Identity, racial acceptance explored in Waterloo region's OBOC 2017 pick
Emancipation Day based on story of Grady's father who kept black heritage secret for 50 years
Author Wayne Grady spent the first 50 years of his life thinking he was white.
It wasn't until he began digging through the archives in Windsor, Ont., that he discovered the truth about his father's heritage. His great-grandfather wasn't Irish. He was African-American.
"I felt like the rug had been pulled out from under my feet," Grady told The Morning Edition host Craig Norris.
Working through that revelation is what inspired his first foray into fiction, Emancipation Day; the One Book One Community pick for Waterloo region for 2017.
"That's kind of why I started working on the novel, to figure out – for myself – how it changed me or how it affected me. And I eventually realized it didn't really change me at all. I'm still the same person I was before," he said.
"I think I've pretty much decided that it doesn't mean anything, except what society says it means."

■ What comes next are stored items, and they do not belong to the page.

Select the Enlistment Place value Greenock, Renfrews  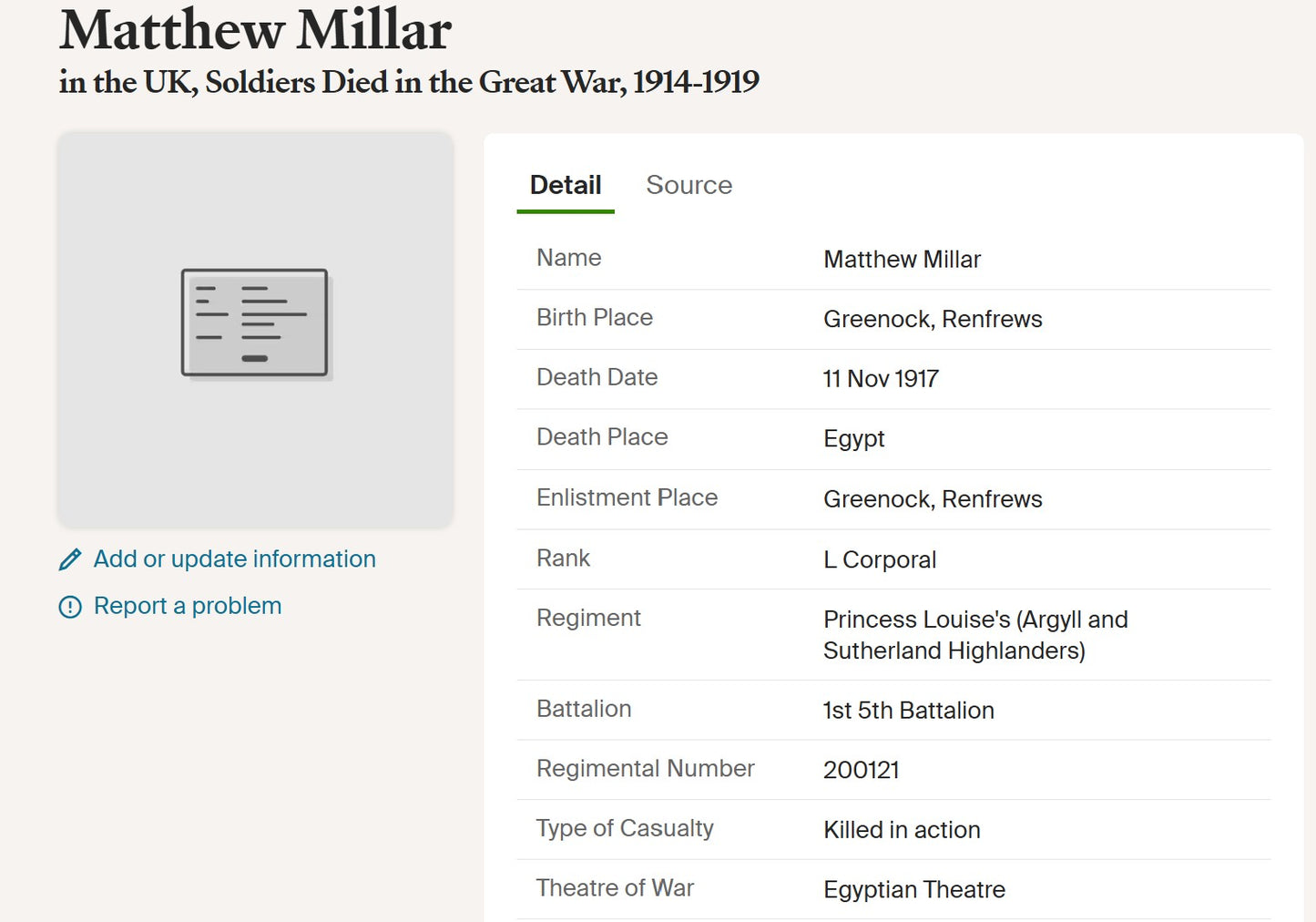click(x=933, y=499)

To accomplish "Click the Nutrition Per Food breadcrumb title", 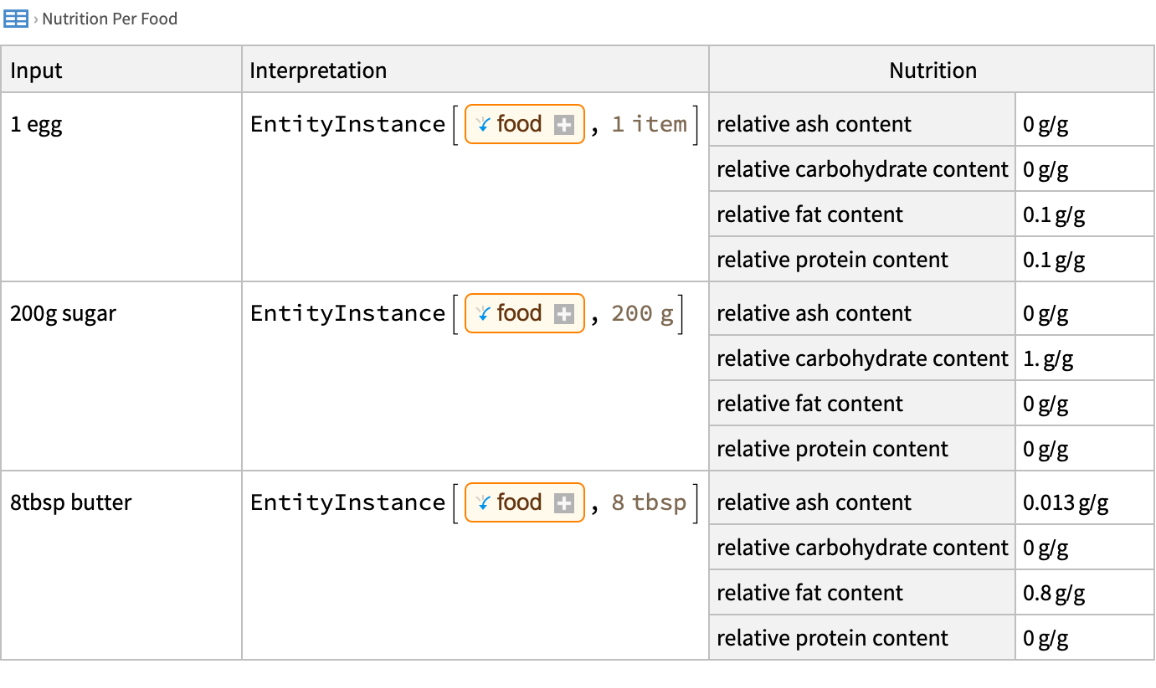I will pyautogui.click(x=110, y=19).
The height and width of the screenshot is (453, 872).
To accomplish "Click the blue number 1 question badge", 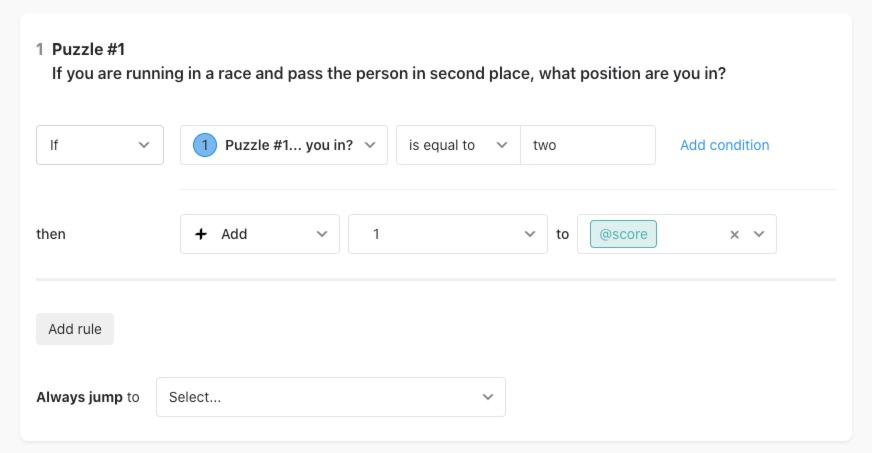I will coord(205,145).
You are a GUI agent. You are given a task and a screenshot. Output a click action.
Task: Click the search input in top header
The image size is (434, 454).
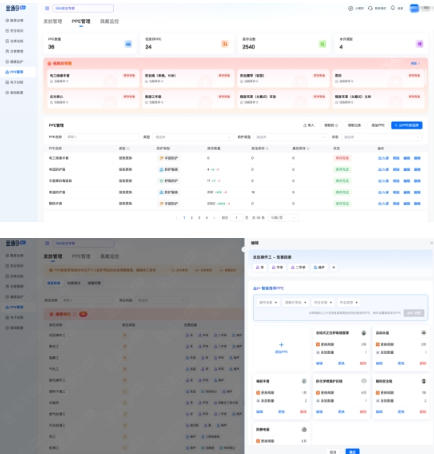click(83, 8)
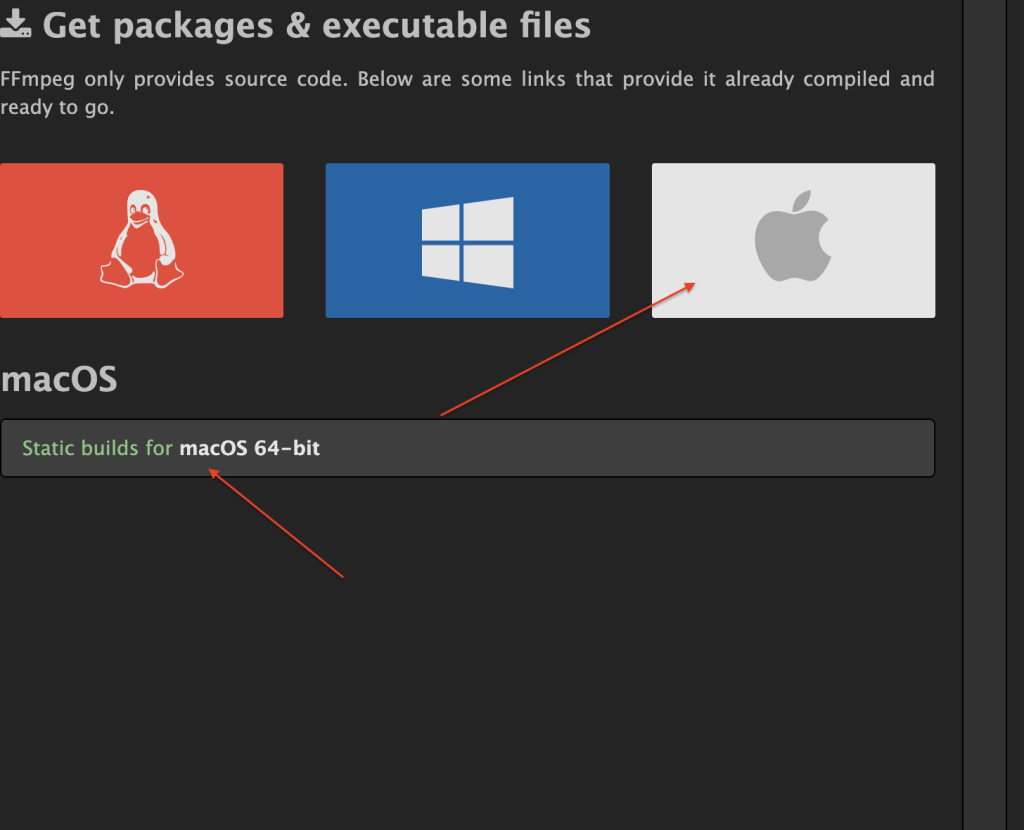Click the red arrow pointing at the Apple tile
The width and height of the screenshot is (1024, 830).
[567, 348]
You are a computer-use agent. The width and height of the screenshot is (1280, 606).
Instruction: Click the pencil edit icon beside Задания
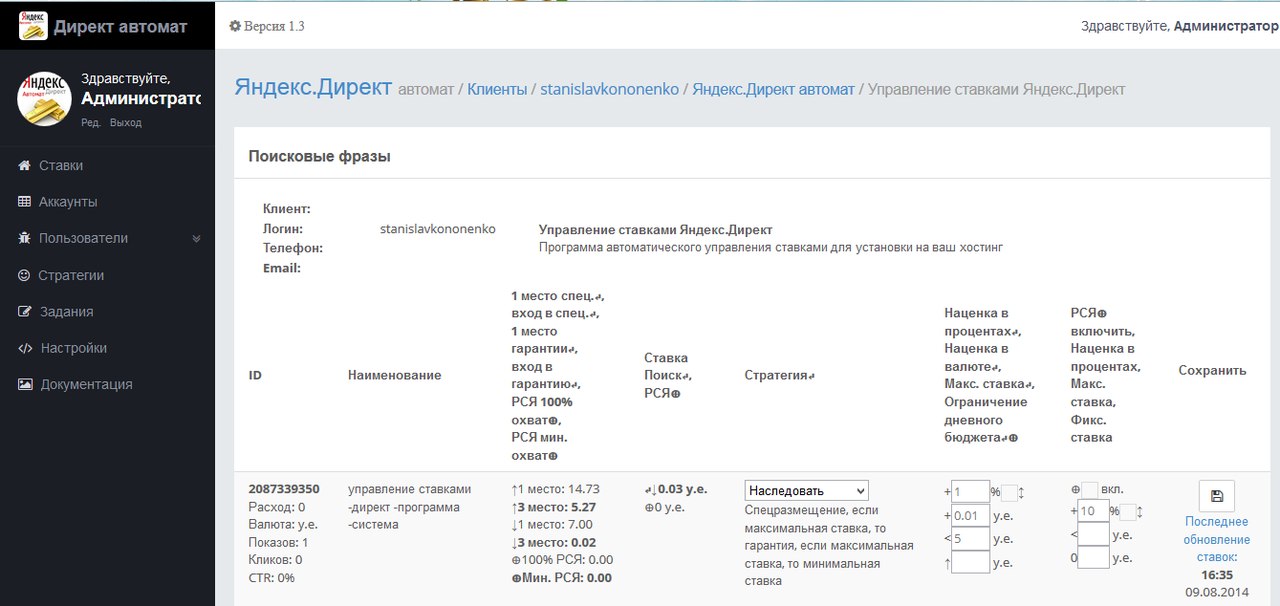point(25,312)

The book is largely inspired by Grady's father's life, who was a trombonist in the Navy band, stationed in Newfoundland during the Second World War. A light-skinned African-Canadian, he passed as white most most of his life, never telling anyone – even his wife.
"He got away with it for his whole life," he said. "They were married for 55 years and my mother had no idea."
The book started out as "a memoir of my parents before I was born," said Grady, but gradually morphed into a novel.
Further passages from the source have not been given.